*Request 1*: Print the listing line for line, starting at its first line and stopping after the line that contains "Extract the [X, Y]". Include both of those lines and leave out the pictures.

5 Preliminary Validation

We performed a preliminary set of tests to validate two aspects of our method: first, if the intended behavior is observed in the agents, and how the policy and reward values are distributed on a featured map, and second, that the agents are capable to reach their goal points. Additionally, we aimed to identify unpredicted issues and deviations from our expectations.

First, we selected a map from a portion of Tokyo containing commercial areas, touristic spots, a train station, and residential zones. In the map there were a total of 36 features, which we classified in three groups: shops, restaurants or entertainment. We generated by hand 3000 routes representing pedestrians making errands (we observed in previous tests that training that number of sample routes results in a better performance than using bigger data sets). The routes start on 20 random points in the map, covering a 60% of it (a bit more, they cover 165 nodes from 273) and evacuate on a designated area. We are aware that for a complete validation we will need to use trajectory data from real humans. However, we are expecting to obtain a data set containing pedestrian behavior from other domains, like a department store or a fireworks festival, so we will adapt our simulator to represent these new environments and perform more definitive tests.

*Request 2*: Condense the paragraph of the validation text that begins "First, we selected a map" into a bulleted list that keeps its main facts.

*Recorded information*:
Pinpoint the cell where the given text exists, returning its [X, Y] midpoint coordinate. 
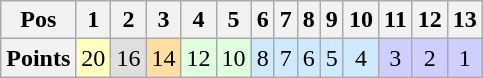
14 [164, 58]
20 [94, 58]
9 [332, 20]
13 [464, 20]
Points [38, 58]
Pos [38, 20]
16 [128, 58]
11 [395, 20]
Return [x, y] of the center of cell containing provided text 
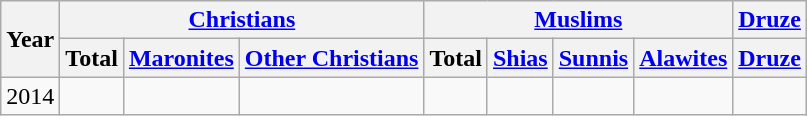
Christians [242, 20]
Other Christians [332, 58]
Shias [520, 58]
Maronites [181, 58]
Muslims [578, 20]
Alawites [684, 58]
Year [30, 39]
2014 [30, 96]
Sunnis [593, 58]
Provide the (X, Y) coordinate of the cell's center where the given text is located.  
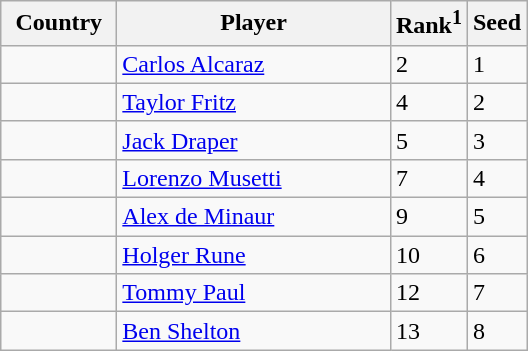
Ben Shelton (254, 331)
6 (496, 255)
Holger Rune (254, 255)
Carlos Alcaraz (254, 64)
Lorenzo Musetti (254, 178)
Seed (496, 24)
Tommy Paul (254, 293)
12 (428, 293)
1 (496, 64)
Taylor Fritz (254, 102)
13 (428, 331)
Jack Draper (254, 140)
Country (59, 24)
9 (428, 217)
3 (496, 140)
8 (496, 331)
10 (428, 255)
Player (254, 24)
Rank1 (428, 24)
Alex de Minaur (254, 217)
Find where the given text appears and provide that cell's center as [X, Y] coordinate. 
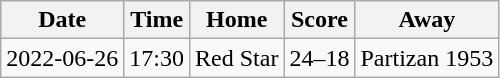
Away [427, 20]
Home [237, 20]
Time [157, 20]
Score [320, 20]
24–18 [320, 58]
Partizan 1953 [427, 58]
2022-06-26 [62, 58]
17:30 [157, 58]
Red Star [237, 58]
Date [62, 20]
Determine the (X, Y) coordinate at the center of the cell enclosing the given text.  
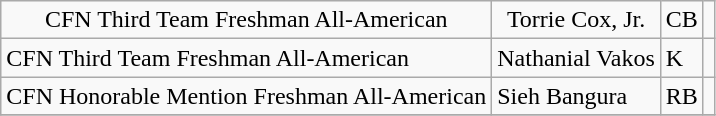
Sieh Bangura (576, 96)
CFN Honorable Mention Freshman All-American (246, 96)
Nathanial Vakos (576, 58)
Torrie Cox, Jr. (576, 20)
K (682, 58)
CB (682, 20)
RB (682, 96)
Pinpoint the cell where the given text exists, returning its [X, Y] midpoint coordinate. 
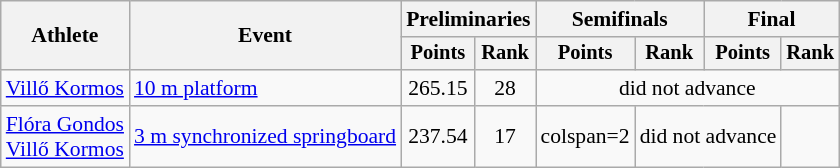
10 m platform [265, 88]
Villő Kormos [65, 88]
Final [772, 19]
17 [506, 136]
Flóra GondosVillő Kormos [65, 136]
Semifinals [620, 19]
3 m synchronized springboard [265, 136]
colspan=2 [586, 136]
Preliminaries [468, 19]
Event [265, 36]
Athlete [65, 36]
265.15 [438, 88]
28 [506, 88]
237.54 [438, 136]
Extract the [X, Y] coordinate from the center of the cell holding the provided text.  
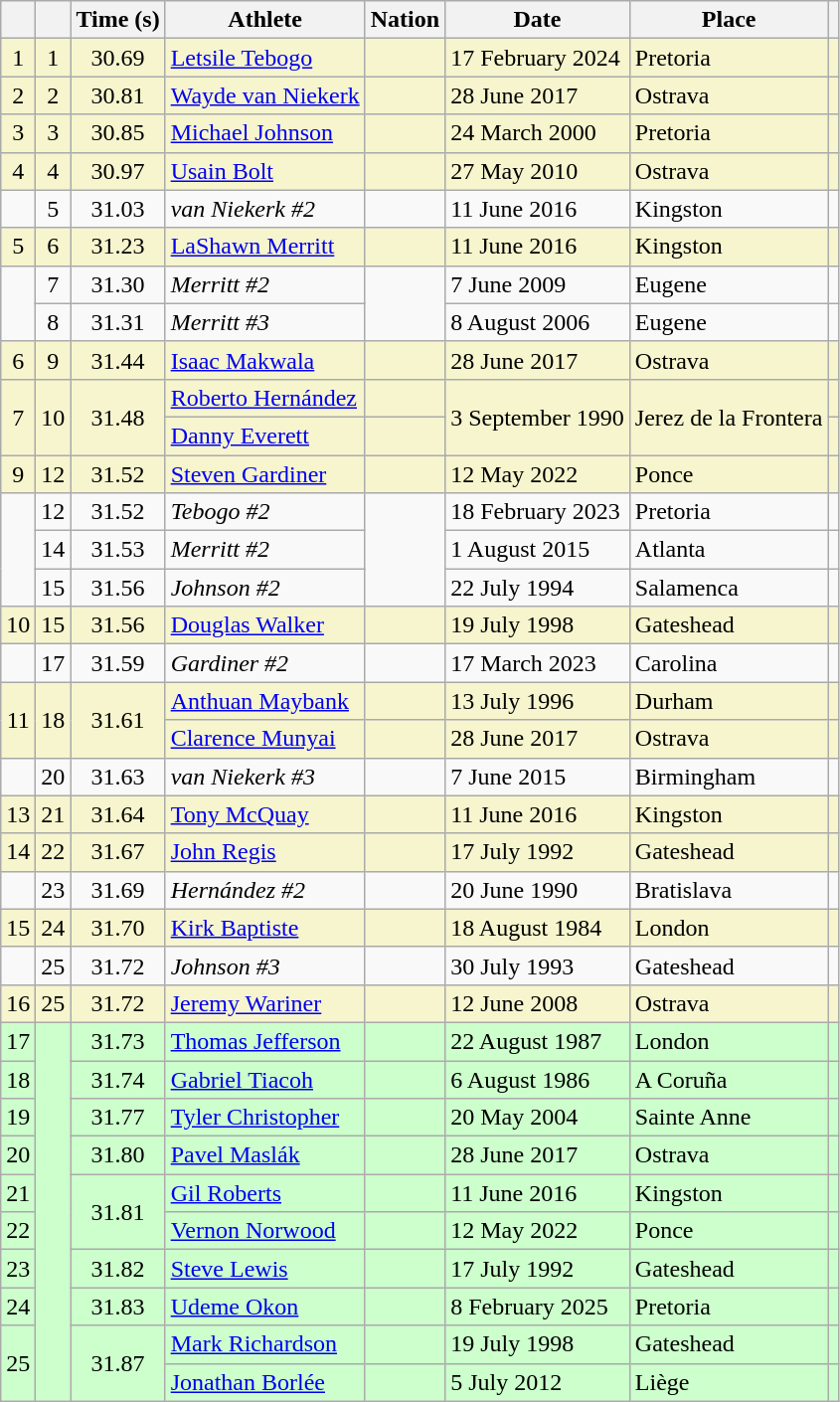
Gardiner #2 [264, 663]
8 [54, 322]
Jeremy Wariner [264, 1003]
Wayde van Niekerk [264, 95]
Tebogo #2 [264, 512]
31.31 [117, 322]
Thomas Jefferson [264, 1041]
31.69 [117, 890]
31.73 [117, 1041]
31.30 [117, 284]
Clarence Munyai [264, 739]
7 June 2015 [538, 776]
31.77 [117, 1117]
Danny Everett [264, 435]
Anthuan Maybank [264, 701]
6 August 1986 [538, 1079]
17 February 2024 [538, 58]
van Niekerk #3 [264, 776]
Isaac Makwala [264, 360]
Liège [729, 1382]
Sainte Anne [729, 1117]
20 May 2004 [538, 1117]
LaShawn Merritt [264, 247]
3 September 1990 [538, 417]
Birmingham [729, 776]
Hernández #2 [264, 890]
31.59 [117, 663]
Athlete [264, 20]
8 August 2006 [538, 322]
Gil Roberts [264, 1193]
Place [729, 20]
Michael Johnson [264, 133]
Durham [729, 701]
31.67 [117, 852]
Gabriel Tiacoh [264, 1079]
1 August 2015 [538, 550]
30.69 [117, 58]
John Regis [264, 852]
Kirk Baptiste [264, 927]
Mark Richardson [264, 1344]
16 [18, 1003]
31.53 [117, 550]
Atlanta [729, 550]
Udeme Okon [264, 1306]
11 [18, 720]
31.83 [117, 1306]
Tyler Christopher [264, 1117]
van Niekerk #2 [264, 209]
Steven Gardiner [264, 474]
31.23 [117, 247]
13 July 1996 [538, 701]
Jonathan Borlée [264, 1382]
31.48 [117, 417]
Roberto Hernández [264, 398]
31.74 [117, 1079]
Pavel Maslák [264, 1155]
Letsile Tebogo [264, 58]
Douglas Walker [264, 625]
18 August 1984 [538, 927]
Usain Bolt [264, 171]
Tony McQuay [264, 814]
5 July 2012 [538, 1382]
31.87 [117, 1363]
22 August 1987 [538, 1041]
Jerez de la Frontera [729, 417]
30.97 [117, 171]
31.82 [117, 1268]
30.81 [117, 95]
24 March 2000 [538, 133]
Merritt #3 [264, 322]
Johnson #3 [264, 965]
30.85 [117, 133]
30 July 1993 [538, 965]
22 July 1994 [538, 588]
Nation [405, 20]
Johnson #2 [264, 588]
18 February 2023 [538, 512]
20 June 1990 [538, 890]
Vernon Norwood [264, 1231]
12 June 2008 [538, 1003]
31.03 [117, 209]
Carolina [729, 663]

*Written reply 1*:
Pinpoint the cell where the given text exists, returning its [X, Y] midpoint coordinate. 
14 [164, 58]
20 [94, 58]
9 [332, 20]
13 [464, 20]
Points [38, 58]
Pos [38, 20]
16 [128, 58]
11 [395, 20]
Return [x, y] of the center of cell containing provided text 
Christians [242, 20]
Other Christians [332, 58]
Shias [520, 58]
Maronites [181, 58]
Muslims [578, 20]
Alawites [684, 58]
Year [30, 39]
2014 [30, 96]
Sunnis [593, 58]
Provide the (X, Y) coordinate of the cell's center where the given text is located.  
Ben Shelton (254, 331)
6 (496, 255)
Holger Rune (254, 255)
Carlos Alcaraz (254, 64)
Lorenzo Musetti (254, 178)
Seed (496, 24)
Tommy Paul (254, 293)
12 (428, 293)
1 (496, 64)
Taylor Fritz (254, 102)
13 (428, 331)
Jack Draper (254, 140)
Country (59, 24)
9 (428, 217)
3 (496, 140)
8 (496, 331)
10 (428, 255)
Player (254, 24)
Rank1 (428, 24)
Alex de Minaur (254, 217)
Find where the given text appears and provide that cell's center as [X, Y] coordinate. 
Away [427, 20]
Home [237, 20]
Time [157, 20]
Score [320, 20]
24–18 [320, 58]
Partizan 1953 [427, 58]
2022-06-26 [62, 58]
17:30 [157, 58]
Red Star [237, 58]
Date [62, 20]
Determine the (X, Y) coordinate at the center of the cell enclosing the given text.  
Sieh Bangura (576, 96)
CFN Honorable Mention Freshman All-American (246, 96)
Nathanial Vakos (576, 58)
Torrie Cox, Jr. (576, 20)
K (682, 58)
CB (682, 20)
RB (682, 96)
Pinpoint the cell where the given text exists, returning its [X, Y] midpoint coordinate. 
10 m platform [265, 88]
Villő Kormos [65, 88]
Final [772, 19]
17 [506, 136]
Flóra GondosVillő Kormos [65, 136]
Semifinals [620, 19]
3 m synchronized springboard [265, 136]
colspan=2 [586, 136]
Preliminaries [468, 19]
Event [265, 36]
Athlete [65, 36]
265.15 [438, 88]
28 [506, 88]
237.54 [438, 136]
Extract the [X, Y] coordinate from the center of the cell holding the provided text.  

*Written reply 2*:
- Map: a portion of Tokyo with commercial areas, touristic spots, a train station, and residential zones.
- Features: 36 in total, classified as shops, restaurants, or entertainment.
- Routes: 3000, generated by hand, representing pedestrians making errands. Earlier tests showed that training on this number gave better performance than bigger data sets.
- Coverage: routes start at 20 random points, cover 60% of the map (165 of 273 nodes), and evacuate to a designated area.
- Limits and next steps: a complete validation will need trajectory data from real humans. A data set of pedestrian behavior from other domains, such as a department store or a fireworks festival, is expected, and the simulator will be adapted to those environments for more definitive tests.